"You'll be fighting the women off," director Juanita Peters tells Eddie Carvery on Saturday outside his trailer along the Bedford Basin, where Africville once stood. "You'll be famous!"
Peters' new full-length documentary, Africville: Can't Stop Now, follows the personal stories of Eddie, his brother Irvine Carvery and their cousin, Nelson Carvery.
"They were all born in Africville, they're all in their 60s today, and they've all been looking for compensation since the 1960s and 1970s, but these three men have all gone about it three very different ways," Peters explains in the same calm, narrative tone she uses in the doc. The film shows Irvine as the optimist, Nelson as the quiet supporter and Eddie as the enduring activist.
As we visit last weekend, the sun makes a rare appearance over Eddie's camp. In the doc, Peters shows how the former Africville resident has spent many bitter cold winters in his tiny trailer, feet from where Africville's Baptist Church once stood.
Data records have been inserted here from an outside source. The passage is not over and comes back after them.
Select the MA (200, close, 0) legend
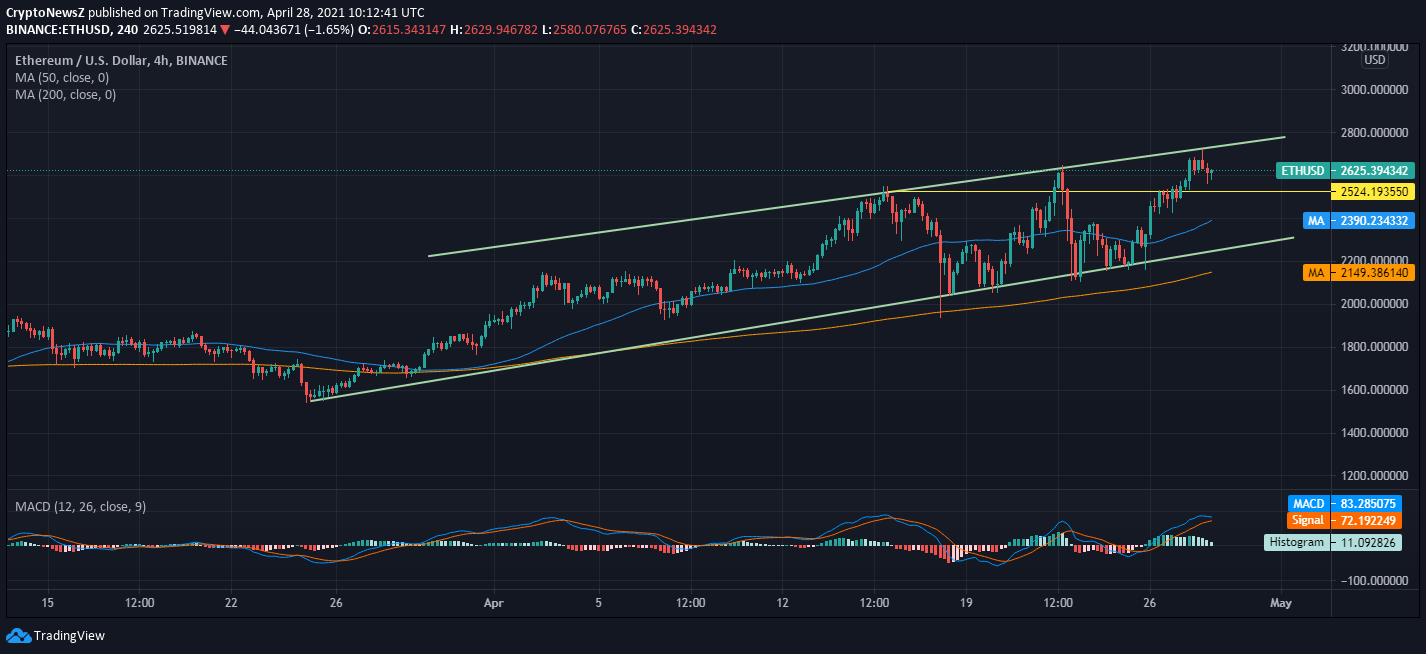The height and width of the screenshot is (654, 1426). click(x=65, y=94)
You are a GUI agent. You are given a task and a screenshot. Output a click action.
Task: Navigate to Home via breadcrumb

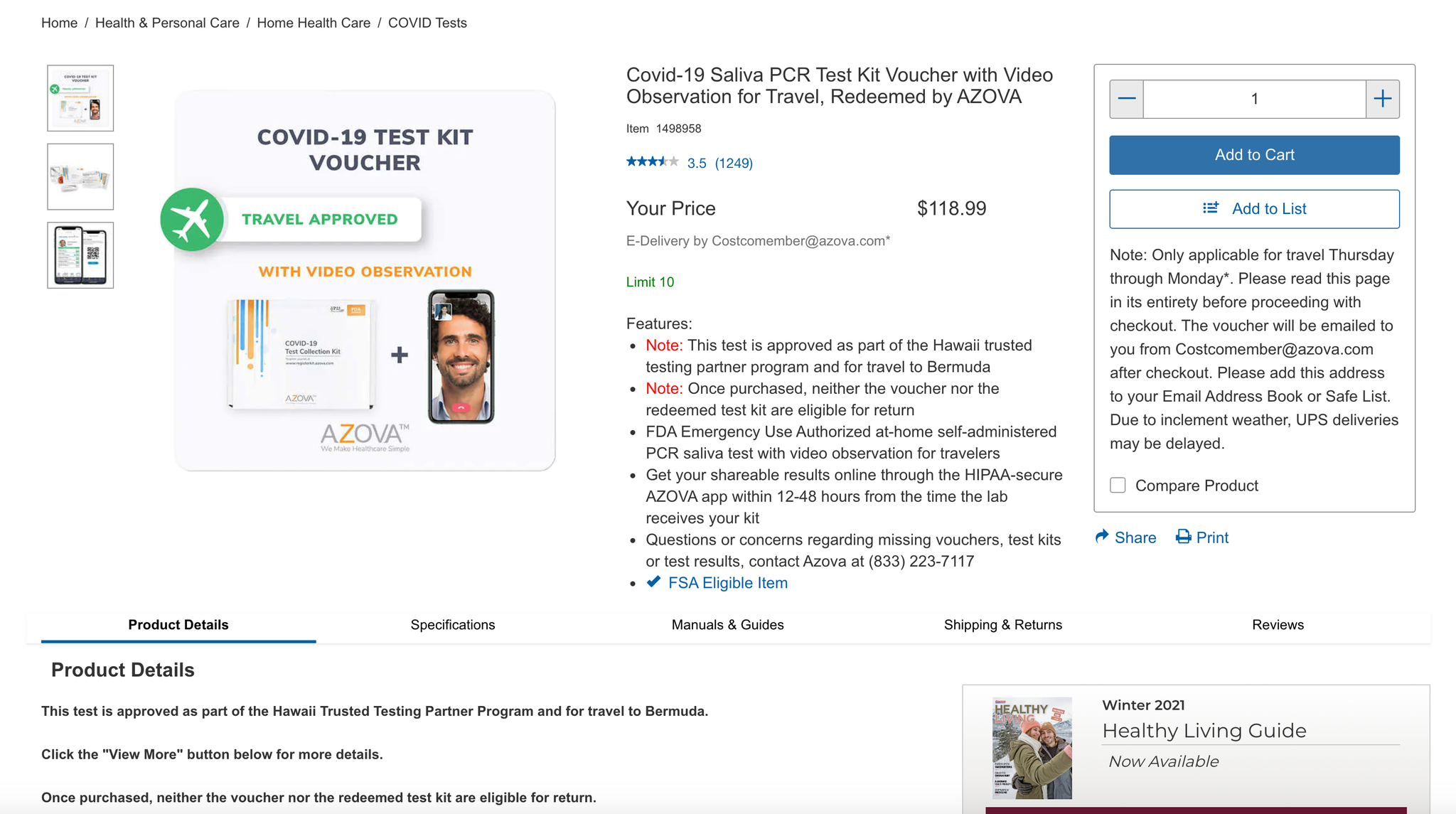point(59,22)
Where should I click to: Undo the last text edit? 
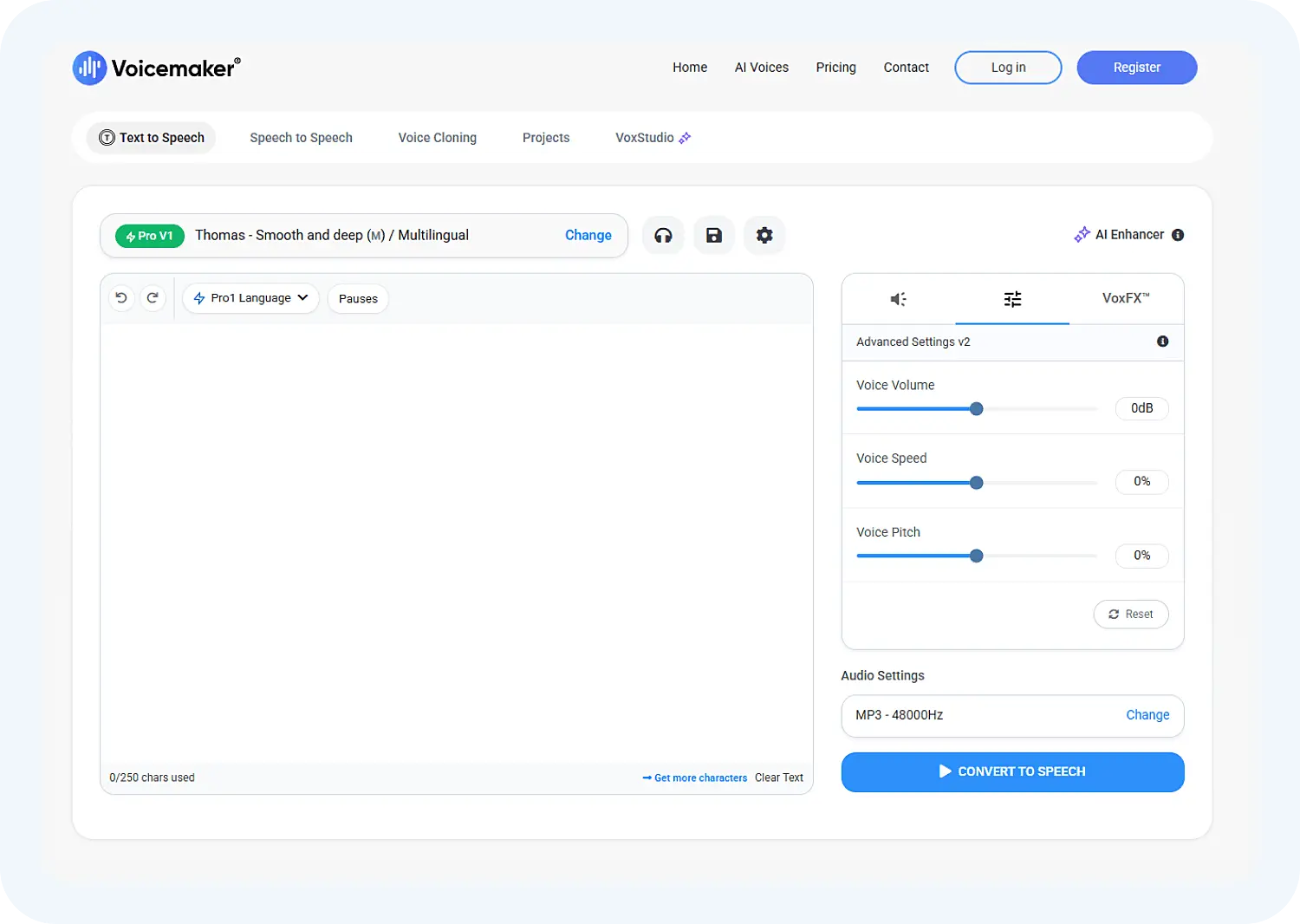point(121,297)
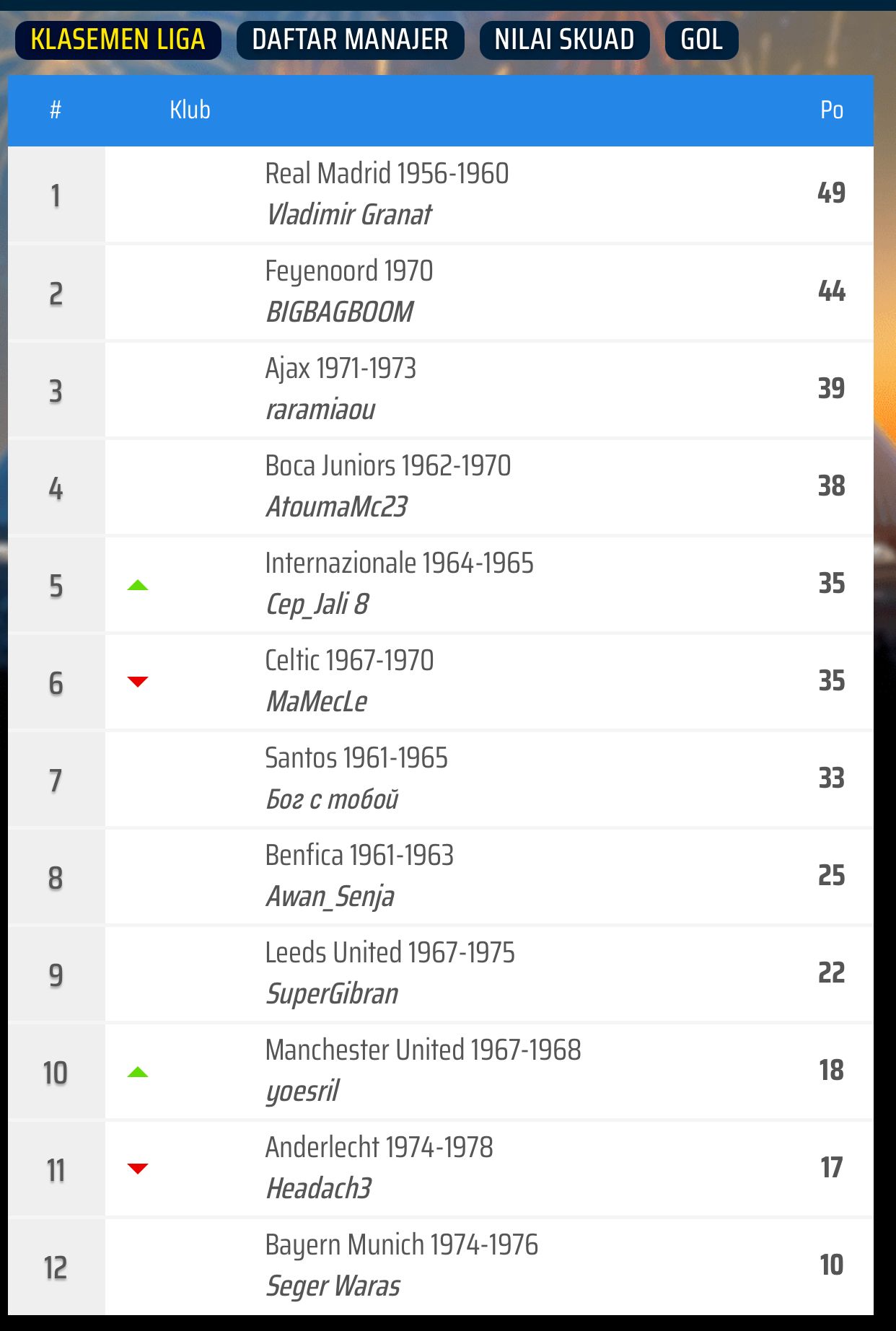This screenshot has height=1331, width=896.
Task: Select Leeds United 1967-1975 club
Action: pos(390,953)
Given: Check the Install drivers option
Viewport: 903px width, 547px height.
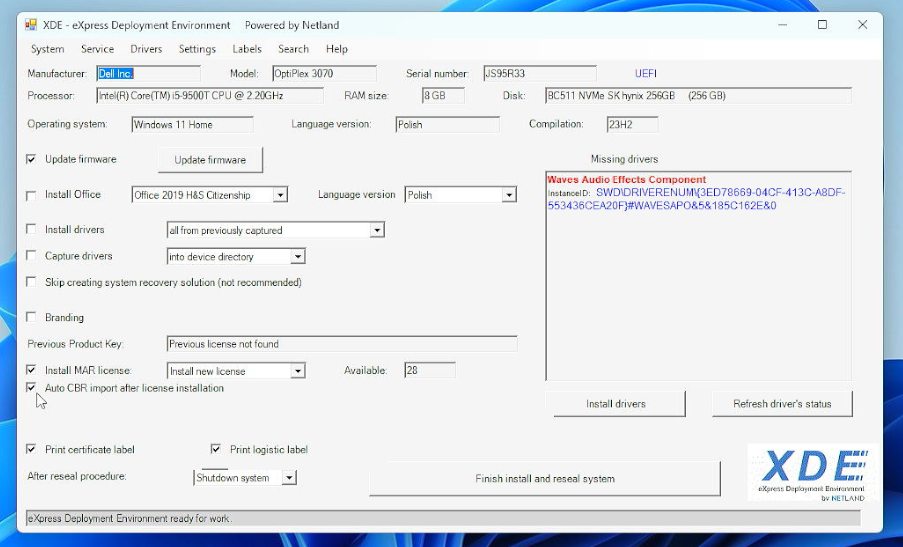Looking at the screenshot, I should pyautogui.click(x=32, y=230).
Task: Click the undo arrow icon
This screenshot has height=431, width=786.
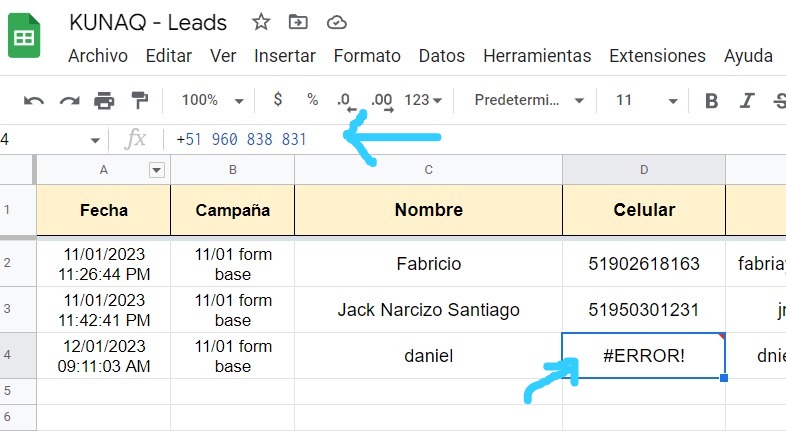Action: pos(34,101)
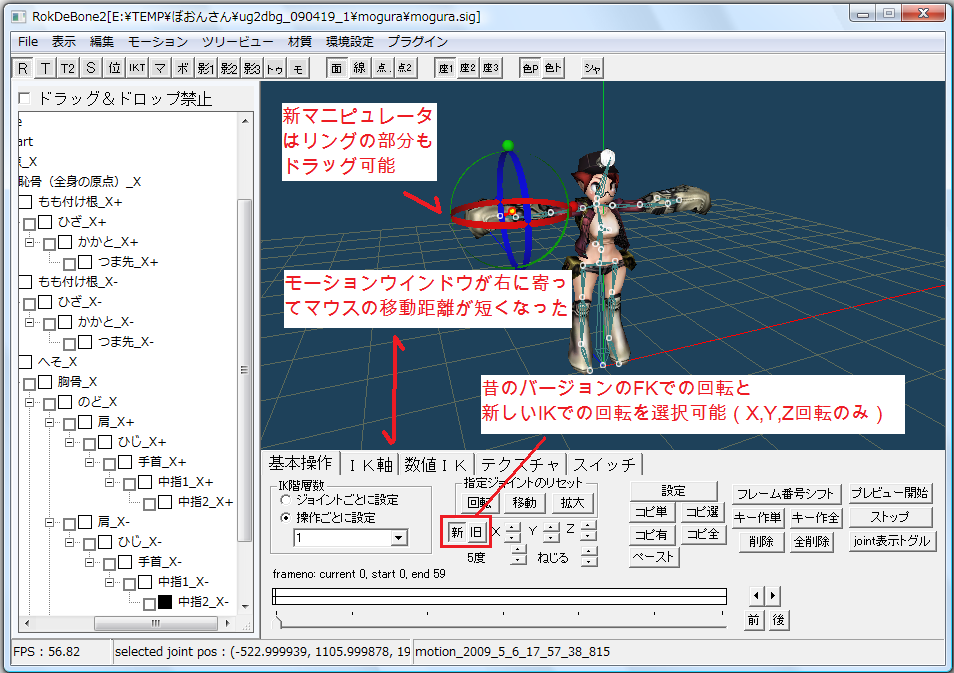The image size is (954, 673).
Task: Select the IKT mode toolbar button
Action: click(x=137, y=68)
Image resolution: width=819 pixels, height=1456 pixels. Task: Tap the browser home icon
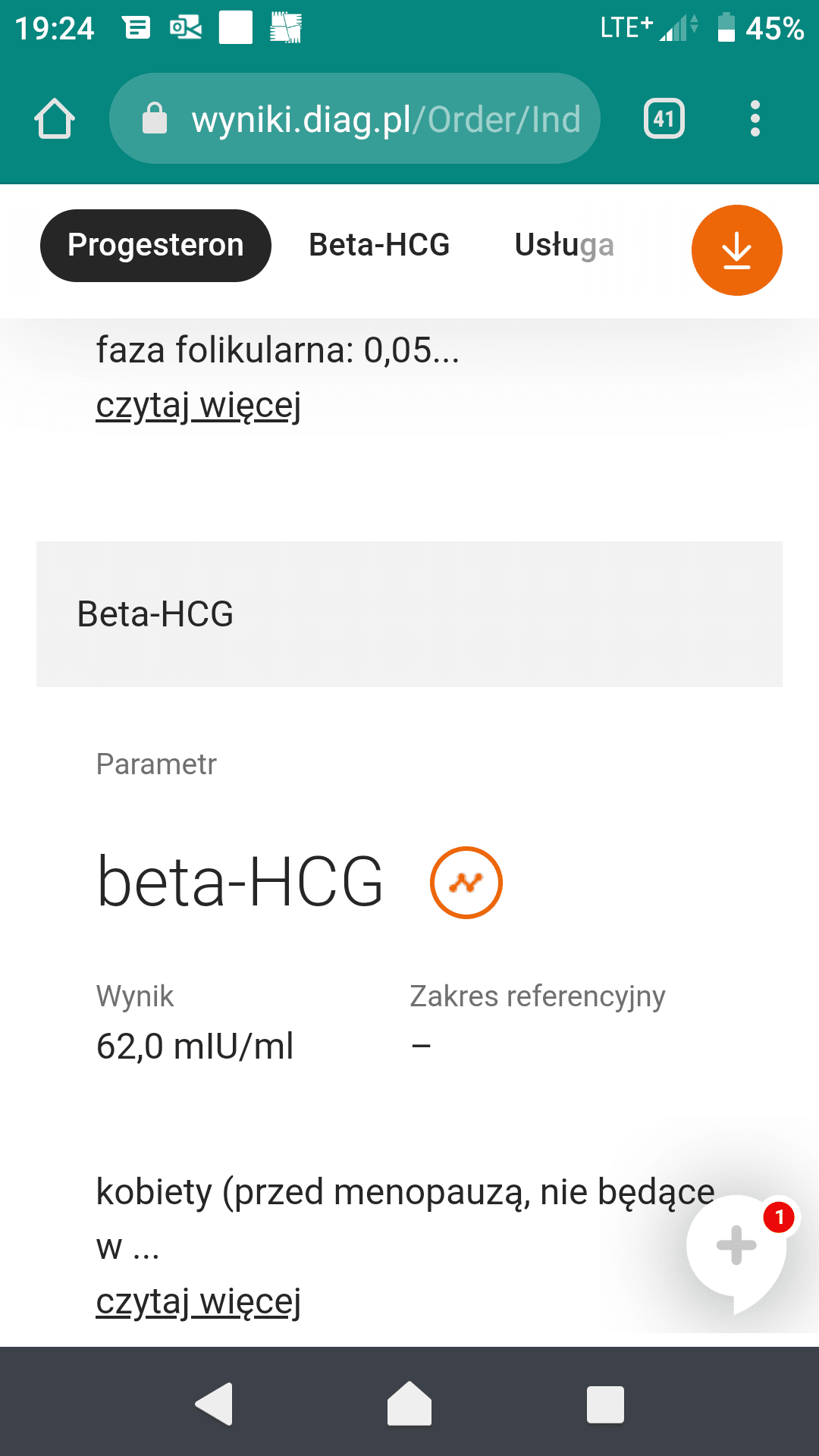pyautogui.click(x=55, y=119)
Despite personal isolation and police pressure, he has continued the protest his mother began when he was young.
"Here it is, 2009, we still haven't been compensated, they still haven't apologized," says Eddie. "All we get are these promises and promises." Meanwhile, Irvine, who is chair of the Halifax Regional School Board, is still fighting---50 years later---for fair compensation and an apology. Now that many Africville elders have passed away, Irvine at least wants the community church rebuilt. Nelson wants the same thing as his cousins: an apology.
Africville: Can't Stop Now uses the Carverys as a case study, showing how "urban renewal" tore families, and the community, apart.
Peters and producer Marty Williams will screen the documentary at Seaview Memorial Park tonight, July 30 at 8pm, as part of the annual Africville Reunion.